Thursday, March 24, 2011
Lola Ridge claws her way out of the dustbin
Ridge sounds like just another tone deaf poet; I think she is frankly as posthumously over rated as the splintery metal shavings that Mina Loy claimed as her poetry. Even considering the period style, a quality where we're supposed to suspend our notions of fluid , economic expression and accept as an aesthetic plus we've yet to accept in our preferences, this strange mixture of styles just seems like someone who is dedicated to making their work striking, noticeable, singular--there is a perceivable straining toward original style that succeeds , basically, in subjugating interesting material to serve a self-concious artifice.

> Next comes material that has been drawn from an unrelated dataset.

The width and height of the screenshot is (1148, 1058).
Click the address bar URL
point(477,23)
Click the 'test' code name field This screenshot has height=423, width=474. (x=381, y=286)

Ridge is notable, I think, for having the still-current curse of demanding that you get her drift; writing for the day when centipedes march over false prophets "who will have their hands tied" is one of the worst political tropes I've read from any poet, period. It's a groaner, a gas passed that rips out during a stagnate, soul-killing poetry reading, a cut-doll of a trope, flimsy and blatant.At this point you are reminded of being compelled to listen to someone go off on a rant about one injustice or another , weaving a tale that converts the entire fabric of reality as one streaming conspiracy of bad bad juju , bad faith and paranoia and wickedly ill-executed metaphors making you feel as if someone had just pissed on you, you powerless to respond, to argue or reason with, all you can do is nod, smile,nod, harbor thoughts of violent revenge against what you don't know. I would pray a compassionate God would give me a cardiac arrest on the spot as a blameless way of getting out of this person's presence. Ridge is that awful. You can appreciate , I suppose, why she was popular in her own day; you can understand just as easily why she was forgotten.